Gegebene Aufgabe 1: Überarbeite bitte die Stelle aus dem Text zum deutschen Jobmarkt für Barrierefreiheits-Profis, die bei "Wie groß ist" beginnt und bei "größtenteils aus Kapazitätsgründen." endet. Ersetze darin "Angebote" durch "Kostenvoranschläge" und gib die ganze Stelle wieder.

━━ Textauszug ━━

Wie groß ist der deutsche Jobmarkt für Barrierefreiheits-Profis?

Wie viele Barrierefreiheits-Profis werden wir der Zeit mit Anfragen überschüttet. Ich habe in den letzten 12 Monaten mehr Angebote geschrieben als in der gesamten Zeit vorher. Zudem habe ich einen guten Teil der Anfragen abgelehnt, größtenteils aus Kapazitätsgründen.

Wie viele Jobs zur Barrierefreiheit gibt es tatsächlich?

Allerdings ist das Bild verzerrt. Schaut man sich den Stellenmarkt für Barrierefreiheits-Profis an – gemeint ist hier nur digitale Barrierefreiheit – gibt es wenig bis kaum Nachfrage nach Expert:Innen.

━━━

Gegebene Aufgabe 2: Setze sämtliche Zeilen der Dateneinträge in eine nummerierte Liste um und lass dabei Leerzeilen weg. Die Bilder gehören nicht in die Antwort.

━━ Gegebene Daten ━━

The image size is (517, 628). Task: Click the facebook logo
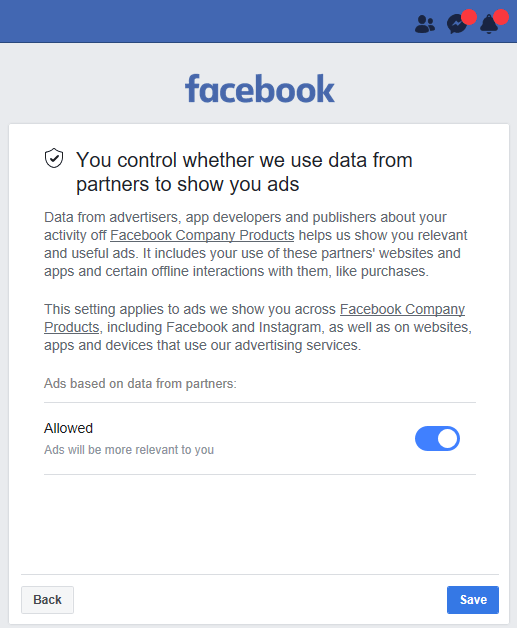point(260,89)
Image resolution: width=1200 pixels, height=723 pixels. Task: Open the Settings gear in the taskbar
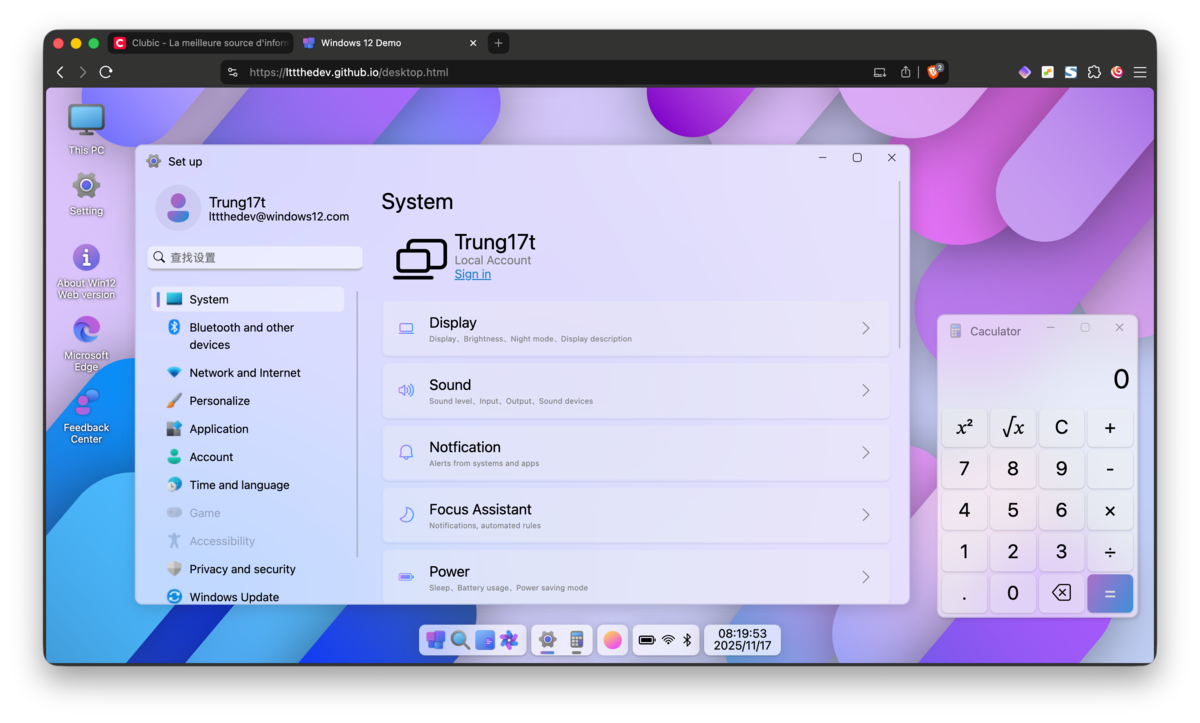click(x=547, y=640)
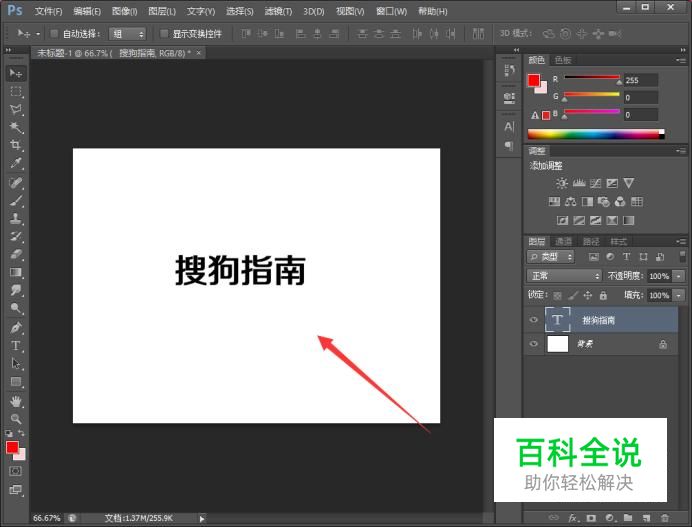Image resolution: width=692 pixels, height=527 pixels.
Task: Expand the 不透明度 opacity dropdown arrow
Action: coord(679,276)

━━━

Endergebnis 1:
Wie groß ist der deutsche Jobmarkt für Barrierefreiheits-Profis?

Wie viele Barrierefreiheits-Profis werden wir der Zeit mit Anfragen überschüttet. Ich habe in den letzten 12 Monaten mehr Kostenvoranschläge geschrieben als in der gesamten Zeit vorher. Zudem habe ich einen guten Teil der Anfragen abgelehnt, größtenteils aus Kapazitätsgründen.

Endergebnis 2:
1. The image size is (517, 628). Task: Click the facebook logo
2. point(260,89)
3. Image resolution: width=1200 pixels, height=723 pixels. Task: Open the Settings gear in the taskbar
4. click(x=547, y=640)
5. Image resolution: width=692 pixels, height=527 pixels.
6. Task: Expand the 不透明度 opacity dropdown arrow
7. Action: coord(679,276)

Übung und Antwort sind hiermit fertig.